Several years into the new Parliament, I noted this futures vacuum and created two futures projects – Scotland 2020 and Glasgow 2020 –hosted by the UK think-tank Demos, which lasted four years, had extensive public engagement and a legacy lasting long after their existence, particularly internationally.

The Scotland 2020 project began when Labour still ran Scotland and addressed the absence of hopeful collective stories about devolution and the missing aspirations of the political classes, attempting to offer a set of suggestions about what our future stories as a nation could be.

One component was Nairn Day, where people from a cross-section of the Highland town were invited to create stories of the future for themselves and beyond.
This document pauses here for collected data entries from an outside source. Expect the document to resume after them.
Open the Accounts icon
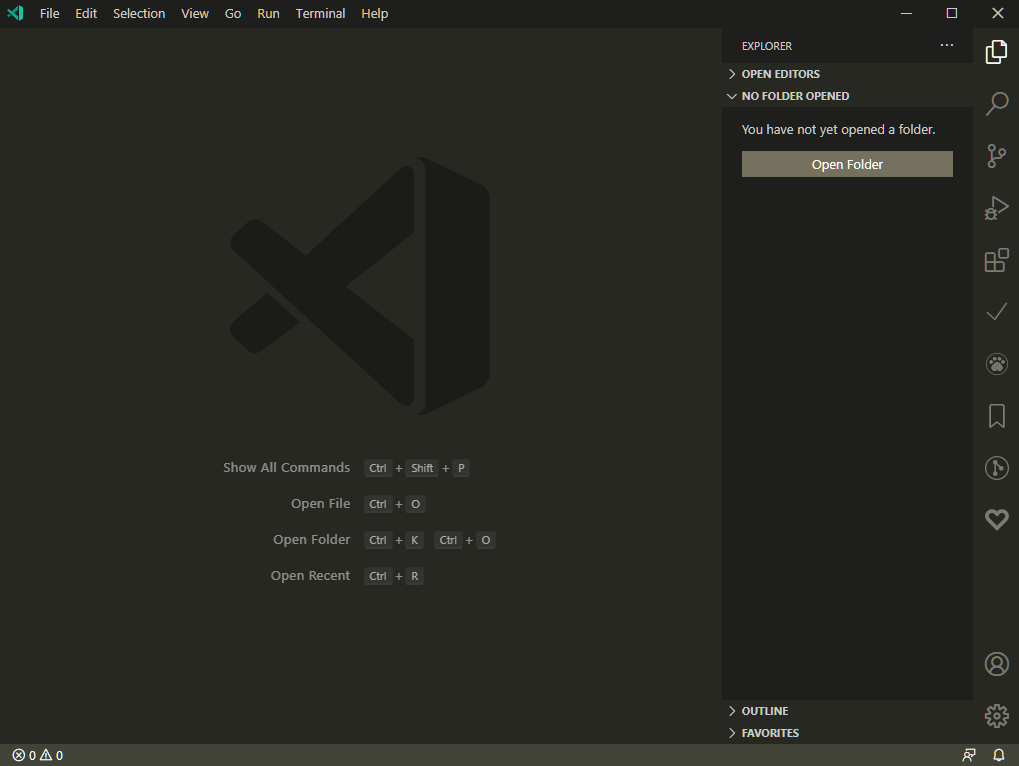 pos(995,663)
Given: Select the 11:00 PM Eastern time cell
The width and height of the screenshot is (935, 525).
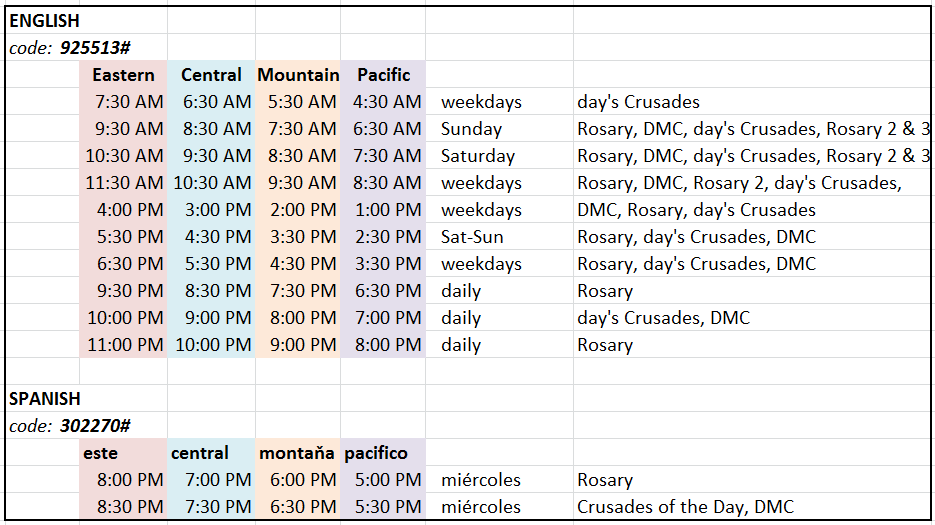Looking at the screenshot, I should [x=123, y=345].
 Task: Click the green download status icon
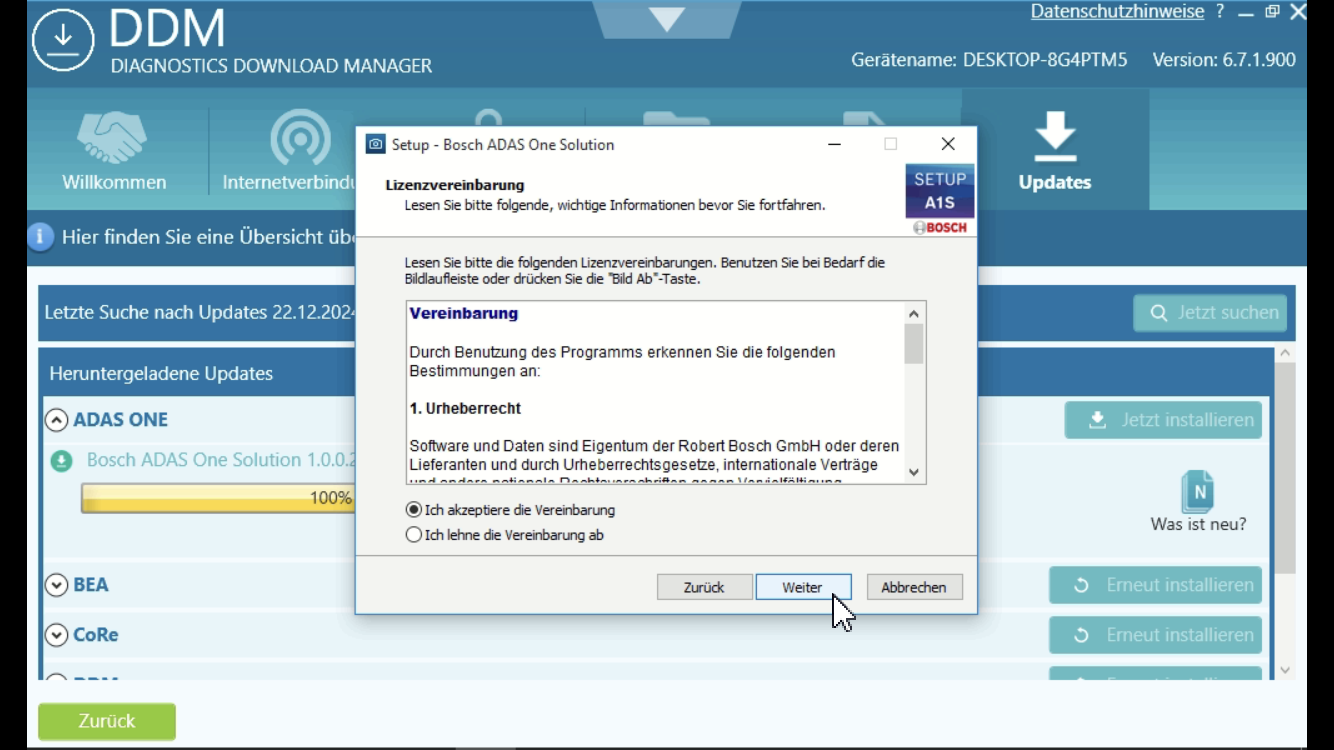click(62, 461)
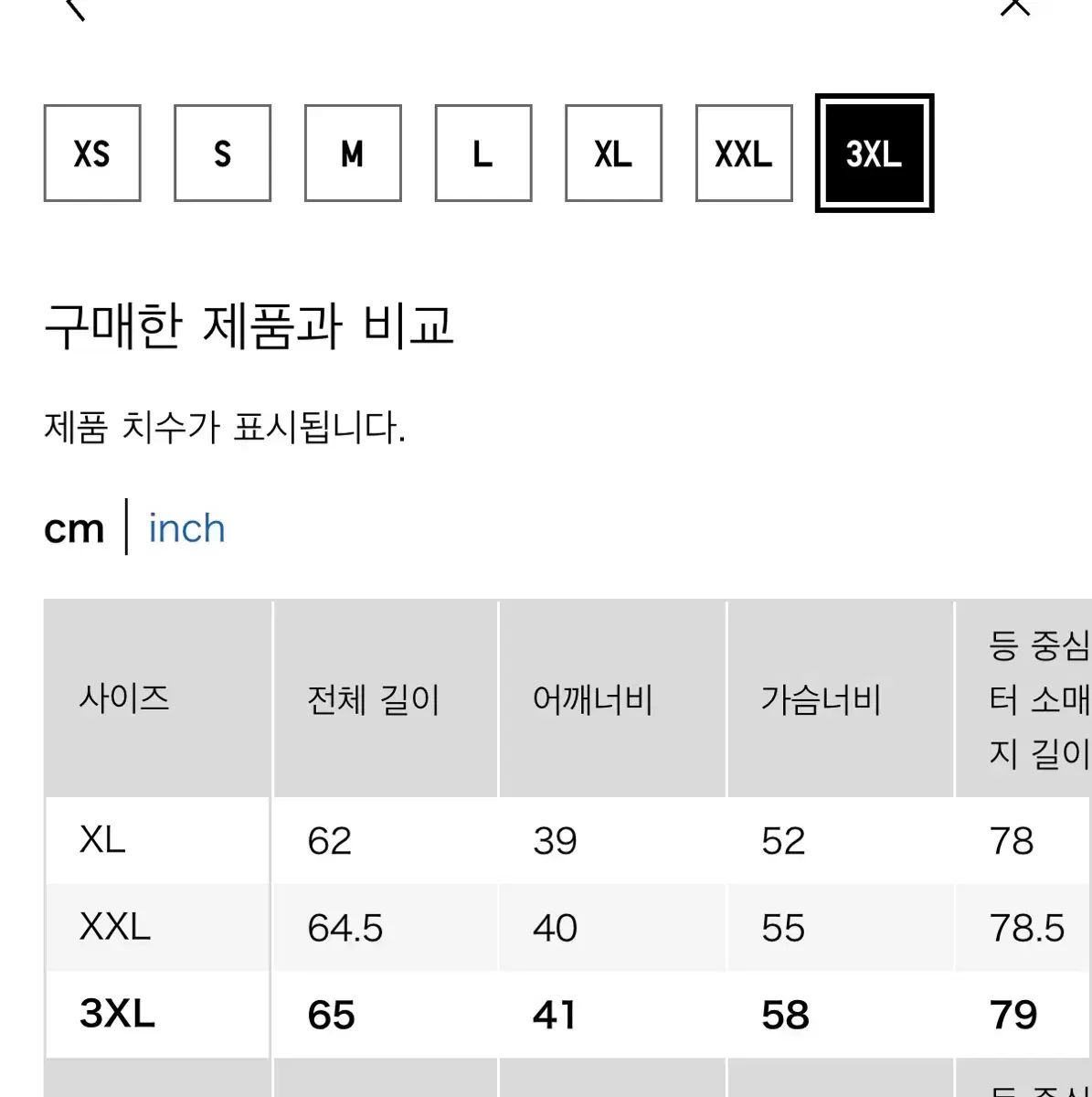This screenshot has width=1092, height=1097.
Task: Click the 가슴너비 column header
Action: click(821, 700)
In so doing, Nairn was briefly made capital of a future Scotland so we could talk about the entire country.

The Scotland-wide project led on to a more ambitious project – Glasgow 2020 – which involved dozens of events and thousands of Glaswegians, engaged with cities at the same longitude across the globe, and even had a conversation with the other Glasgows in the world – 26 in total.

The Glasgow project ran events involving a representative cross-section of the city, from creatives and businesses to those living in social housing, from taxi drivers to hairdressers and from young people to commuters. It engaged with those with power and influence in the city, and with those often missing from official engagement processes.

The project’s advantage – it sat outside the council and other bodies and was not controlled by them – meant its deliberations were independent and could be presented to them. People liked and got this difference, feeling jaded by years of endless consultation.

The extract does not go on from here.